- _Article_:
########################################

I think this is quite common. I know there were a couple guys in my class that had, IMO, no business carrying a firearm in public based on the maturity level they displayed for the 8 hours we were there. I'd be willing to bet almost everyone here with a CCW can remember one person from their class that shouldn't be allowed anywhere near a gun, yet is out and about with one.


----------



## TheManRSW (Jan 21, 2009)

I can think of a few that I would be scared to have around me with a loaded gun.


----------



## kg333 (May 19, 2008)

I can also think of plenty of people that scare me to death driving, raising kids, and teaching in schools. At what point is a person considered too incompetent to safely conduct themselves? :watching:

KG


----------



## Hills Creek (Mar 20, 2009)

Every state determines it own rules for issuing a CCW Permit. Some state are more lax than other, some have shall issue laws, some may issue and other do not ever require a CCW permit to carry concealed. I would suggest contacting the overseeing authority in you state to get the particulars.

I teach CCW in Virginia and the law here does not "require" range time. Only that the student attend a class (no specification of what class) given by an NRA or other approved instructor, or be able to produce proof of proficency with a handgun which can come from numerous source, or a copy of a previous CCW permit. You can also take a Virginia Hunter Safety Course and that is sufficent. 

Although there are no requirement for range time but I require all my students to shoot. They use my guns, a ruger MK II and a Ruger 45/22 and have to put 15 consecutive shots in a B9 (9 inch) target at 15 feet. This is the same requirement NRA has for Basic Pistol. After they pass the initial test they are welcome to fire their own weapon on an optional modified DOJ course.


----------



## lechwe (Dec 14, 2008)

Just took my Michigan class yesterday. The class was very interesting and informative. There were a couple folks I was uncomfortable handling a weapon but teh instructor did a great job of setting them straight and getting them started on the basics. He did reccomend some of these folks taking a firearms handling class or spend time with someone who could help them learn to be safe. Since the Michigan class is basically a personal protection in the home class that also meets teh requirements for teh CCW I doubt many of these people will actually carry. They were more interested in staying safe in their own home.


----------

########################################

- _Data supplied_:
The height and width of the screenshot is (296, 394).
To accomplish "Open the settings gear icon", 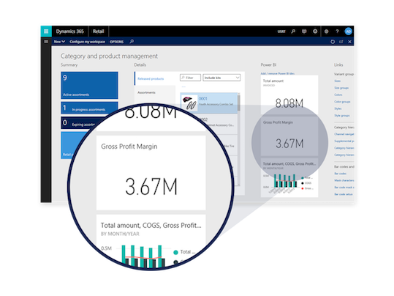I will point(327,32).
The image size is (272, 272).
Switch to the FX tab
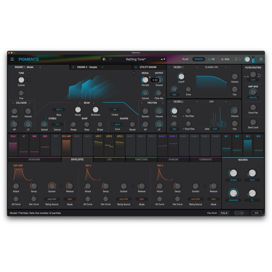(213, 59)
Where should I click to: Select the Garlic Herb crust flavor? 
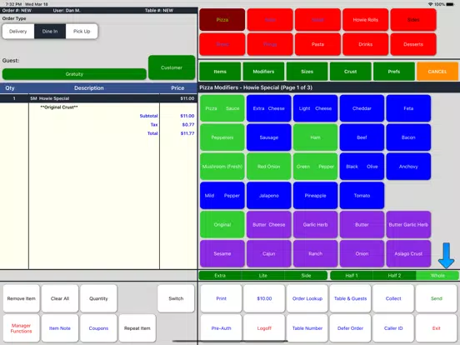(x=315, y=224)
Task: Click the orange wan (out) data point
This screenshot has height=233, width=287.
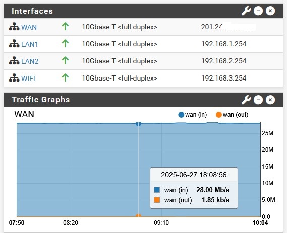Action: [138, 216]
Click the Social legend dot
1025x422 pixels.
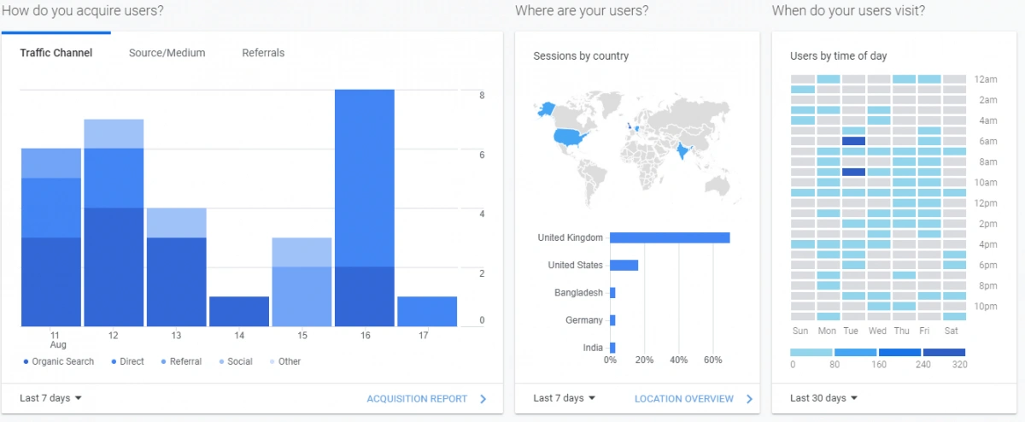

########################################

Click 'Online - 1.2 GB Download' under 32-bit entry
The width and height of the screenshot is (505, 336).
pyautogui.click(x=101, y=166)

########################################

- _Set exercise 1_:
Decide whether each of the statements (a), (b) and (c) agrees with the thread on concealed carry classes. Answer yes or no for each and quote the words of the thread that decide it.
(a) In Virginia, taking a Virginia Hunter Safety Course is enough.
(b) The Virginia instructor's students must put 15 consecutive shots in a B9 target at 25 feet.
(c) The Michigan instructor recommended a firearms handling class for some of the students.
- _Set exercise 2_: Echo the part of the thread on concealed carry classes that begins at the words "I think this" and stops after "about with one.".

- _Full output 1_:
(a) Yes: "You can also take a Virginia Hunter Safety Course and that is sufficent."
(b) No: "have to put 15 consecutive shots in a B9 (9 inch) target at 15 feet."
(c) Yes: "He did reccomend some of these folks taking a firearms handling class"

- _Full output 2_:
I think this is quite common. I know there were a couple guys in my class that had, IMO, no business carrying a firearm in public based on the maturity level they displayed for the 8 hours we were there. I'd be willing to bet almost everyone here with a CCW can remember one person from their class that shouldn't be allowed anywhere near a gun, yet is out and about with one.